Count how many lines of the material hold "value". Respond with that number alone.

========================================================================

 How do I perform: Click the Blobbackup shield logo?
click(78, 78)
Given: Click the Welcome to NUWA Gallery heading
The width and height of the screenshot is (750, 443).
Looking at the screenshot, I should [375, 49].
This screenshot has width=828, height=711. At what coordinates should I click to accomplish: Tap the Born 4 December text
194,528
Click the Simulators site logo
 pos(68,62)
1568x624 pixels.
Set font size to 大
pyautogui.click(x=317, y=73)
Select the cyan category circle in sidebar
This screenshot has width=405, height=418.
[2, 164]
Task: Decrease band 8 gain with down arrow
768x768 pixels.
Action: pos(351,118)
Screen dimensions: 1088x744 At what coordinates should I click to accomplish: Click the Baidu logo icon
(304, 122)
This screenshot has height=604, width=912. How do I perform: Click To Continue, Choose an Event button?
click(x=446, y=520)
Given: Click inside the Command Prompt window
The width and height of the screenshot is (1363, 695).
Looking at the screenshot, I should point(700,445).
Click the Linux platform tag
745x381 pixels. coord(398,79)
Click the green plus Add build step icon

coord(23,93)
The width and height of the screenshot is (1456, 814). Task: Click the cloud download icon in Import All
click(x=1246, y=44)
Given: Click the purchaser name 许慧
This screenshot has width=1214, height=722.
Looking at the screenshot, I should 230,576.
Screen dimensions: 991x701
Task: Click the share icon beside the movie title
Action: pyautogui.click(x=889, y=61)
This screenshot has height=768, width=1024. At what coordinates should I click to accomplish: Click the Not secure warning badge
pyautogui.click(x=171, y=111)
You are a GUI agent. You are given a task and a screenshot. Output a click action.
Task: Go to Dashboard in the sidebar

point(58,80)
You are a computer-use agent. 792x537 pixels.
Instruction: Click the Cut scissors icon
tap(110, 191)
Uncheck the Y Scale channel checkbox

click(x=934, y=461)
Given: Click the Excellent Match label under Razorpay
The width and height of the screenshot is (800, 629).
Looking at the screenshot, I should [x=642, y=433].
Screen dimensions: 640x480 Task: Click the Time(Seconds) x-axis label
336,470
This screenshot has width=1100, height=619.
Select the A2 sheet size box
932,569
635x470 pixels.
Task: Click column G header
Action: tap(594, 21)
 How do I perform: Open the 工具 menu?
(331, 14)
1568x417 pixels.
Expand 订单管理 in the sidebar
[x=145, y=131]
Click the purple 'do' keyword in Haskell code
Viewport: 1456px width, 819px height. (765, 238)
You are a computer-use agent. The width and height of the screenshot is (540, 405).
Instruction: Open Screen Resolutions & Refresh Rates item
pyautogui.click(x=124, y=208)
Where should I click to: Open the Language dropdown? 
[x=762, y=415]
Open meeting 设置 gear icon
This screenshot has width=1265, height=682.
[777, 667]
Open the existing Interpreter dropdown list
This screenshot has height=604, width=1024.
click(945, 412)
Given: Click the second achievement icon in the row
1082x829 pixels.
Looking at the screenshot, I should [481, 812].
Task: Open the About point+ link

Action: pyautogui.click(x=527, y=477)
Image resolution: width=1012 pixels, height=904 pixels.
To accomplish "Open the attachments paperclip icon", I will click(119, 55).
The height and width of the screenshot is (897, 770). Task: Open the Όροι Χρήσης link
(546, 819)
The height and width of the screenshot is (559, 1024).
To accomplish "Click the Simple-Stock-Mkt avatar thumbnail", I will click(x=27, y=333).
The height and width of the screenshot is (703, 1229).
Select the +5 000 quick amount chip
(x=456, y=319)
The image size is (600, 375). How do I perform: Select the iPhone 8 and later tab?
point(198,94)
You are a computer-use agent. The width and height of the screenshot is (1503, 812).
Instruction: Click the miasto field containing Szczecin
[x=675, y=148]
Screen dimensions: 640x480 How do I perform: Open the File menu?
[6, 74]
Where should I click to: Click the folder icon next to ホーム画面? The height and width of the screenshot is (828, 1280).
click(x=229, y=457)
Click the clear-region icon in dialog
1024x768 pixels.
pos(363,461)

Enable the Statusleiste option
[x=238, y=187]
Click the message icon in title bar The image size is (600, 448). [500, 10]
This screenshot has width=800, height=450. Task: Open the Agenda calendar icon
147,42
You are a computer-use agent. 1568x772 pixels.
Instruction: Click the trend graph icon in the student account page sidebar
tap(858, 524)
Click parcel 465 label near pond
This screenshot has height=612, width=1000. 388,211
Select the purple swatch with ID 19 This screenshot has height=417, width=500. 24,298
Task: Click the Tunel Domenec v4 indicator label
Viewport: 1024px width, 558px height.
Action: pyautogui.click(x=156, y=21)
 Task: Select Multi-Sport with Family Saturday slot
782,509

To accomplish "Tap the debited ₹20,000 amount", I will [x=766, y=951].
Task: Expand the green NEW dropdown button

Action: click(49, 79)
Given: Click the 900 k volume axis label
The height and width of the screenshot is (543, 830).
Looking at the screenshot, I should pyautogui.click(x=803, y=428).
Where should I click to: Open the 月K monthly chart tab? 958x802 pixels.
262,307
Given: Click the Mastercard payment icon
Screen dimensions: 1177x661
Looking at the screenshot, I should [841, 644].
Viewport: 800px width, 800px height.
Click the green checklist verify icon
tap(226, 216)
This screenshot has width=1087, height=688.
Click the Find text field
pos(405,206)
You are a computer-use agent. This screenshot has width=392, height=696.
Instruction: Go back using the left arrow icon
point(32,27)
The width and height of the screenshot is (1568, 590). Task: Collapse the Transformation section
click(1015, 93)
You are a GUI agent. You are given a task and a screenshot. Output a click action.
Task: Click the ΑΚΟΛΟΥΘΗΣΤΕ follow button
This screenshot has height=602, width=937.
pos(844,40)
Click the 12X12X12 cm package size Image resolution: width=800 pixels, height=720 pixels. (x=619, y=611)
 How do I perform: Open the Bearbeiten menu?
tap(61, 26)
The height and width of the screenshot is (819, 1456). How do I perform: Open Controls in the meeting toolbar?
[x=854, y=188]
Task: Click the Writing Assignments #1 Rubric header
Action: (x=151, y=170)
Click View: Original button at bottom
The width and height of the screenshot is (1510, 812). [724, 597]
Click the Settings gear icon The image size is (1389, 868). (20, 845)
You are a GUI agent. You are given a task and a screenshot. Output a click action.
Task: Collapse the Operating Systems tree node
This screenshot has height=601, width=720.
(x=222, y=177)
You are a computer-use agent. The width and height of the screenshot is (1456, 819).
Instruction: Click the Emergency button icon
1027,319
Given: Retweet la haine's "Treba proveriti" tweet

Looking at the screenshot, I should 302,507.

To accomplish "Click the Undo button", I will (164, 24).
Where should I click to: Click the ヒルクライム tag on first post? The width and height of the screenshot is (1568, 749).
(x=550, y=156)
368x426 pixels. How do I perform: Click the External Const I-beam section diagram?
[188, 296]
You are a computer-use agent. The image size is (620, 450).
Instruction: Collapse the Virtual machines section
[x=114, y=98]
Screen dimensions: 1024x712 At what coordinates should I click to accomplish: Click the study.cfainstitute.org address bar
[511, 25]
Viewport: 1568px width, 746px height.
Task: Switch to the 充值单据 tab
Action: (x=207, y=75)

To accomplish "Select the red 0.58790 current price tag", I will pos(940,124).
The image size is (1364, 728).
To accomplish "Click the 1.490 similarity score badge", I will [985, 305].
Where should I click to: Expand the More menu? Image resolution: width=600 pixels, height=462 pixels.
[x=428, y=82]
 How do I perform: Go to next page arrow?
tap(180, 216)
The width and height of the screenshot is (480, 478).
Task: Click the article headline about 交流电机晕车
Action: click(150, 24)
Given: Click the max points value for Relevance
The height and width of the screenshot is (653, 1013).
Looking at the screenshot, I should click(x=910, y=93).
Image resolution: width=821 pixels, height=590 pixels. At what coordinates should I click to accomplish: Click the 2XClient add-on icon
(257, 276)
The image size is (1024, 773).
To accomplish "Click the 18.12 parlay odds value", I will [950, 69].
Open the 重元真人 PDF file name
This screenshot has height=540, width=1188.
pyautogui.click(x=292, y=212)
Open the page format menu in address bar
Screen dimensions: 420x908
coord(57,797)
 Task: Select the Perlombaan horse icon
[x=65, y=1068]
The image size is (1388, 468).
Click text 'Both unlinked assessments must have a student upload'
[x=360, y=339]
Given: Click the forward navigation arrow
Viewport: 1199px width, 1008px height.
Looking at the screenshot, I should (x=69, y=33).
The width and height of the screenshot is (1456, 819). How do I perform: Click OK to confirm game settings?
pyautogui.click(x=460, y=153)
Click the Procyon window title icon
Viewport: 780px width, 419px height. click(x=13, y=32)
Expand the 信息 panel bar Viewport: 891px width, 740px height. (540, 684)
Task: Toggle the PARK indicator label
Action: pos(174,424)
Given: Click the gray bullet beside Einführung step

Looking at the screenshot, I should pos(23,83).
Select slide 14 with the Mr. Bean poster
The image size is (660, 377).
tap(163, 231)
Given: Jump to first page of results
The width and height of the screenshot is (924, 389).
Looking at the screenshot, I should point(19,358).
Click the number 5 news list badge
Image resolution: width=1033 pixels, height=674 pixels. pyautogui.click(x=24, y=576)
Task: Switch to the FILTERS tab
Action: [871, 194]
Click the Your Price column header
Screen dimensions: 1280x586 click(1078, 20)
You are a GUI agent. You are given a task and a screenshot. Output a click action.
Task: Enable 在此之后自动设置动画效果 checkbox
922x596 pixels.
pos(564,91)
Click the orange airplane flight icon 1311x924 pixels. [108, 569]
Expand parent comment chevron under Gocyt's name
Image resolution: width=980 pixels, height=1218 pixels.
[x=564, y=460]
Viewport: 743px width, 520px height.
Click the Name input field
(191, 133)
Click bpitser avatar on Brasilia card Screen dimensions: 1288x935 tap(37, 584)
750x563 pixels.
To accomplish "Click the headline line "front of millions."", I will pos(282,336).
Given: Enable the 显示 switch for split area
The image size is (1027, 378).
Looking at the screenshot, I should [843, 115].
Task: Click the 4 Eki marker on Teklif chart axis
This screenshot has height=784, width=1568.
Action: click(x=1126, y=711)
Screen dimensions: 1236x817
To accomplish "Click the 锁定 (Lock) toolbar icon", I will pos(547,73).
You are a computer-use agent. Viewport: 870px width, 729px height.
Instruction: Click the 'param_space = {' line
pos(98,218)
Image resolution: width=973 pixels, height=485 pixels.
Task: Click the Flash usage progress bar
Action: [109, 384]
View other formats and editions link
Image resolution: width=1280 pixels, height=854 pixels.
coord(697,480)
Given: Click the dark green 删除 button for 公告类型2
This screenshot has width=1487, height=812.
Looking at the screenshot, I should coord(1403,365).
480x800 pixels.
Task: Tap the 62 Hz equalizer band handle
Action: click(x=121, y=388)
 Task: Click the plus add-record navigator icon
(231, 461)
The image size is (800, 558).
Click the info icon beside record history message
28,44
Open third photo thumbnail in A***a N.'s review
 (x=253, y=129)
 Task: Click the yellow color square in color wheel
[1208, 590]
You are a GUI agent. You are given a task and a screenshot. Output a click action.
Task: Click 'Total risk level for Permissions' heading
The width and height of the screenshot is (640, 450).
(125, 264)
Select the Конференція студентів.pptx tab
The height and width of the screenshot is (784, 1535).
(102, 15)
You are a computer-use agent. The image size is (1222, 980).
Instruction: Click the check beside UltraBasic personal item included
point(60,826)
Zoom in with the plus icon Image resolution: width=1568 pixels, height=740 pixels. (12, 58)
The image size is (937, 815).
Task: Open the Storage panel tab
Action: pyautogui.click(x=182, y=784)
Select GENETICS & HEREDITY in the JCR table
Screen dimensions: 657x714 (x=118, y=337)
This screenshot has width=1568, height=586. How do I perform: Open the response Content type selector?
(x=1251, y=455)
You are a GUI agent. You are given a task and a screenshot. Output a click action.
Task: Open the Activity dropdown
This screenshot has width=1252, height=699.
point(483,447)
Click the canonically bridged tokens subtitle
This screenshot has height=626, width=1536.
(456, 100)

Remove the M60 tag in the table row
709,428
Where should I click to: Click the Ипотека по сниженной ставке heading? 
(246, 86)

========================================================================

## Answer section
2